The AJ tranche that Bansal referred to is from a 2007 vintage deal. Interest shortfalls occur when fees and expenses associated with troubled loans reduce the amount of interest available to be paid on CMBS bonds. When the interest shortfall takes place, interest is then deferred, with subordinate CMBS classes usually the first to be affected.

It's the first time interest shortfalls have reached as high as the AJ tranche but the forecast is for more of these tranches to begin experiencing shortfalls as rents decline and vacancies increase resulting in lower cashflows from malls, offices and other properties."I think that people were expecting even worse performance from CMBS so the event was not a surprise and so didn't have a strong impact," Bansal said.

Parkus said that there is always some lag time between improvement in the economy and improvement in CRE fundamentals, and he believes it will take some time to see any significant improvement of operating costs within the CRE space."When we begin to see some uptick in job growth then we can start to look forward to improvement in CRE fundamentals but that is likely another six to 12 months away," he said.

The hotel sector is likely to turn the corner earlier and could see improvements in the next 12 to 18 months as consumer sentiment improves and leads to an improvement in cash-flow performance, which would therefore lead to an improvement on defaults in the hotel sector.

However, office retail space still faces a number of years of deterioration in declining rents and growing vacancies before any stabilization begins.

"Overall, when we talk about improvement, we mean no deterioration, so we aren't looking at a quick turnaround in cash flow; that stress won't go away even as the market stabilizes," Parkussaid. "There are a large number of commercial mortgages outstanding that are significantly over-levered and have seen values drop by 35% to 50%. We think values have hit bottom but we won't see property prices increase by 30%."

The question of financing is still the missing link in the equation. For CMBS, prices began to collapse before the economy went into a tailspin because the issue had to do with financing as the allowable leverage decline and prices began falling. Parkus estimated it will be another six years before cash flows peak again, but the terms of financing are likely to remain constrained. " Financing will loosen some over time but the allowable leverage is very low and will probably stay that way," he said. " So even as cash flows increase prices will remain much lower as a result of problems with financing."

Lisa Pendergast, managing director of CMBS strategy and risk at investment banking group Jefferies and president-elect of the CRE Finance Council, said losses are still projected in the market as "in many cases the borrower will have to fill the equity gap, and with $100 million properties now worth $60 million, they may realize that the market is not going to greatly shift in the next two years and just exit out." According to Fitch Ratings, loan defaults will continue to escalate for U.S. CMBS, with an additional 4.4% likely in 2010 and the overall rate to exceed 11% among Fitch-rated deals by the end of the year.
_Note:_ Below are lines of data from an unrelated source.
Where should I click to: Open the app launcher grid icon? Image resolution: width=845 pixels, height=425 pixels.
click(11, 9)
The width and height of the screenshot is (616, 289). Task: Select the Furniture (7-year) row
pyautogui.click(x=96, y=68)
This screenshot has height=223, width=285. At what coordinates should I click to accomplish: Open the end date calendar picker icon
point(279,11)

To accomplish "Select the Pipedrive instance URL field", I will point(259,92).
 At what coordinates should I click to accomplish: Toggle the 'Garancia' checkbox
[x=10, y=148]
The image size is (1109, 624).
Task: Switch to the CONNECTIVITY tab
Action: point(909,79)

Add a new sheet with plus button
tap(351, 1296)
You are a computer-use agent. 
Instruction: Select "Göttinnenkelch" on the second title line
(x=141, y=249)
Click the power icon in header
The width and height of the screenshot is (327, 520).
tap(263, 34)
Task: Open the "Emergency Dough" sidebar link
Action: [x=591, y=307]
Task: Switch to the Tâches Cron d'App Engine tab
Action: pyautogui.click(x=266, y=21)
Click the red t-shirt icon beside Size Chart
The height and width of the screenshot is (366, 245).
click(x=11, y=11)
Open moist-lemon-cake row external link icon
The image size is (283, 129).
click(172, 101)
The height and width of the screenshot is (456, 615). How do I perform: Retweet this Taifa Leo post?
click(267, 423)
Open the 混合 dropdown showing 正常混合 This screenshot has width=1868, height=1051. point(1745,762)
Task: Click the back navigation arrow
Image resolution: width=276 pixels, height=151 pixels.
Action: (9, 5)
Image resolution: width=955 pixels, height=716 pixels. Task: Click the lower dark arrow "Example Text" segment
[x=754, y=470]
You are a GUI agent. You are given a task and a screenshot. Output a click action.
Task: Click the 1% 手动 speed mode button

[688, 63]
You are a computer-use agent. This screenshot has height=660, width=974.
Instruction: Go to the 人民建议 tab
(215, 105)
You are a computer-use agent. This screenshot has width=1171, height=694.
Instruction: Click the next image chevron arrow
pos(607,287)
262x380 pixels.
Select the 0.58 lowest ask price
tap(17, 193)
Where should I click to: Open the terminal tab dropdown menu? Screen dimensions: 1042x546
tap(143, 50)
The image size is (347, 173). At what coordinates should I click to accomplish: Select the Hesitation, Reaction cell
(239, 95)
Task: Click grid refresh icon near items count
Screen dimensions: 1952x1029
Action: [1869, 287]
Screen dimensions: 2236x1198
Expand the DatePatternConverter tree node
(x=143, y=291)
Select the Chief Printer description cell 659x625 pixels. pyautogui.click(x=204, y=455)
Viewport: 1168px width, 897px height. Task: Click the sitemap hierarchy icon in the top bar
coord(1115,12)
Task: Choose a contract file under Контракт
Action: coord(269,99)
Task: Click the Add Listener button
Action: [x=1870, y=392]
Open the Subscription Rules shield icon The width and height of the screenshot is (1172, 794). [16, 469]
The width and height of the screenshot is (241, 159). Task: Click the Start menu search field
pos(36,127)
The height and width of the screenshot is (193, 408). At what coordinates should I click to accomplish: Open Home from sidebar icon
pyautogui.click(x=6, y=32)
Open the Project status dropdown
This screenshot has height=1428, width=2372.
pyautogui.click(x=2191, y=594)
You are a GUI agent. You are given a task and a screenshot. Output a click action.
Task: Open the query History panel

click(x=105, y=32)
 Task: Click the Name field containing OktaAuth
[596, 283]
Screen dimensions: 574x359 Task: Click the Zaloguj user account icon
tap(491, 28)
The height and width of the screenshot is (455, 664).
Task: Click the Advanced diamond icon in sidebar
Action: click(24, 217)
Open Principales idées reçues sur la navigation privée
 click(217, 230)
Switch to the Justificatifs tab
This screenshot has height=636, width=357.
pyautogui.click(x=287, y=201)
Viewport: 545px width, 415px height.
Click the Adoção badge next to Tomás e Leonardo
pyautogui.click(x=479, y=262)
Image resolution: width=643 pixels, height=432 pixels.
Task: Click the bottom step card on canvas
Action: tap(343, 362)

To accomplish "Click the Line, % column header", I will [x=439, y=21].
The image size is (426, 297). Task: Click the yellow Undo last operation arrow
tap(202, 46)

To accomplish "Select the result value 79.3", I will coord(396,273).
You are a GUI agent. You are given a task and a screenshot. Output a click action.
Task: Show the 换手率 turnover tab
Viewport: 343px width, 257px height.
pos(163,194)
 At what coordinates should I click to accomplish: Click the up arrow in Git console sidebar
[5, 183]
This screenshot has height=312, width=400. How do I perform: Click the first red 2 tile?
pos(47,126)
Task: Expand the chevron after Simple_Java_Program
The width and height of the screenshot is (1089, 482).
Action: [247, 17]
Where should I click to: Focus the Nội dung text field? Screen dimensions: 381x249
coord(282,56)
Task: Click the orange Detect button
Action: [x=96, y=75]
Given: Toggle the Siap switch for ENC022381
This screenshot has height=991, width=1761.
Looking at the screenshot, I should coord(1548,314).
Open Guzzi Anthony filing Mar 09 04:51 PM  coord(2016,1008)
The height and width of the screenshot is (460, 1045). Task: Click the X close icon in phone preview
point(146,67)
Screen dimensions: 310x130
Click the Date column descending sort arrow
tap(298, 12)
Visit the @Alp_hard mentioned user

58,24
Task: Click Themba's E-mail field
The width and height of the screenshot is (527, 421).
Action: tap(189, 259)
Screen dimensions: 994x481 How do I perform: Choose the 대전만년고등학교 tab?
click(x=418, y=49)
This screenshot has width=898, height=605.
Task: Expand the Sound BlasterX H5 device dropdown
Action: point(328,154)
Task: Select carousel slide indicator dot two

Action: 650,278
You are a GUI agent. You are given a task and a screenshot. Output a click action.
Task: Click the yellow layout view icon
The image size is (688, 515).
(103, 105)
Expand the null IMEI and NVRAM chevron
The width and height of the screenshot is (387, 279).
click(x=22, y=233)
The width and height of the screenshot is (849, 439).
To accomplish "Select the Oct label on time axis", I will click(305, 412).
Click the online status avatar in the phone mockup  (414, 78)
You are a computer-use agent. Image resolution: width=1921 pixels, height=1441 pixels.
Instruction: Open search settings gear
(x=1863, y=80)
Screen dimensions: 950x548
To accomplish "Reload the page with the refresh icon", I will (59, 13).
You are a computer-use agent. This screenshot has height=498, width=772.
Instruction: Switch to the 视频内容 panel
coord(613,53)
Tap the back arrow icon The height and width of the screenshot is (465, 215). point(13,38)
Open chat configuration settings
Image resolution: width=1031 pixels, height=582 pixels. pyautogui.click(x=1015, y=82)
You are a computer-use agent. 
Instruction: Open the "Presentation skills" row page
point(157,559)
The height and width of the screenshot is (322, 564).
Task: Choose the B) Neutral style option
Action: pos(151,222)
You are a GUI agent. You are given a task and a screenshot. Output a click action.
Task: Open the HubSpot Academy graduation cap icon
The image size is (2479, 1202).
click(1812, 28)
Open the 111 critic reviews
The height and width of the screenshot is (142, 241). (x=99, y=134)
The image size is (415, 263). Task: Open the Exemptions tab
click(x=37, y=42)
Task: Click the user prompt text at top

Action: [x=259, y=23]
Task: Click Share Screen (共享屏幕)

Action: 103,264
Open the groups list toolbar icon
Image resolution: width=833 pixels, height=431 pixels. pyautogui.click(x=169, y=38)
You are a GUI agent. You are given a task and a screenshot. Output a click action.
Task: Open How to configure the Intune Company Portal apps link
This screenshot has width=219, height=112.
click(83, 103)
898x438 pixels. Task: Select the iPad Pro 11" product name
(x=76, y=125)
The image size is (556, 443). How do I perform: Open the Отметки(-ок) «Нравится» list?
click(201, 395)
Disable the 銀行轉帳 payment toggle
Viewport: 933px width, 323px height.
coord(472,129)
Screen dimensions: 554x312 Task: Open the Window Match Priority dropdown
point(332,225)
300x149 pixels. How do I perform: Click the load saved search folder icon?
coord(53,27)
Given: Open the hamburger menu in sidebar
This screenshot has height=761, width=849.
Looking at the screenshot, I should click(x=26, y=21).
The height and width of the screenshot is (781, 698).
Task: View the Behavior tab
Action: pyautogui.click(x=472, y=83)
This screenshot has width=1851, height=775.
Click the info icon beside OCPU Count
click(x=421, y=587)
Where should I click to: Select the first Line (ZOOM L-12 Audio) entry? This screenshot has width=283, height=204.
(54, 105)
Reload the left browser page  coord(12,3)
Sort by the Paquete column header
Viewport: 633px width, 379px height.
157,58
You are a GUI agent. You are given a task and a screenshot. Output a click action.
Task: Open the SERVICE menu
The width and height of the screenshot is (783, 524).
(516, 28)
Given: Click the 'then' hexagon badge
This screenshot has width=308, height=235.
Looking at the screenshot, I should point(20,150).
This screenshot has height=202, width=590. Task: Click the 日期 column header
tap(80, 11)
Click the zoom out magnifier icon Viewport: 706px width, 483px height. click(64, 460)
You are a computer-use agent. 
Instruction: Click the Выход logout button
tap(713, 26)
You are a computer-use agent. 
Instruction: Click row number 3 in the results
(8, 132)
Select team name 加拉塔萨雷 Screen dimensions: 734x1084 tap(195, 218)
New CMBS loan defaults increased more than five fold last year (1,464 conduit loans totaling $17.75 billion), with 34% taking place in the fourth quarter alone.

Another area of concern is large loan defaults, which increased dramatically last year. In 2009, 56 loans over $50 million in size defaulted compared to just five in 2008. Not surprisingly, most of the defaulted loans came from 2006-2008 vintages.

Delving deeper into specific vintages, 2007 deals led in defaults last year, accounting for 35.6% by principal balance. "The aggressive underwriting and higher leverage in the 2007 vintage is leading to substantially higher default rates," said Mary MacNeill, a managing director at Fitch. She predicted 10-year cumulative default rates on 2007 Fitch-rated CMBS to reach 27%.

This volatility will likely not be helpful for restarting conduit origination and new issue CMBS deals. "So far the market has seen four new deals, and in all of them the bank did not take the risk of holding the loans before securitization because they couldn't be sure of spreads at which they will be able to sell bonds from the deal," Bansal said.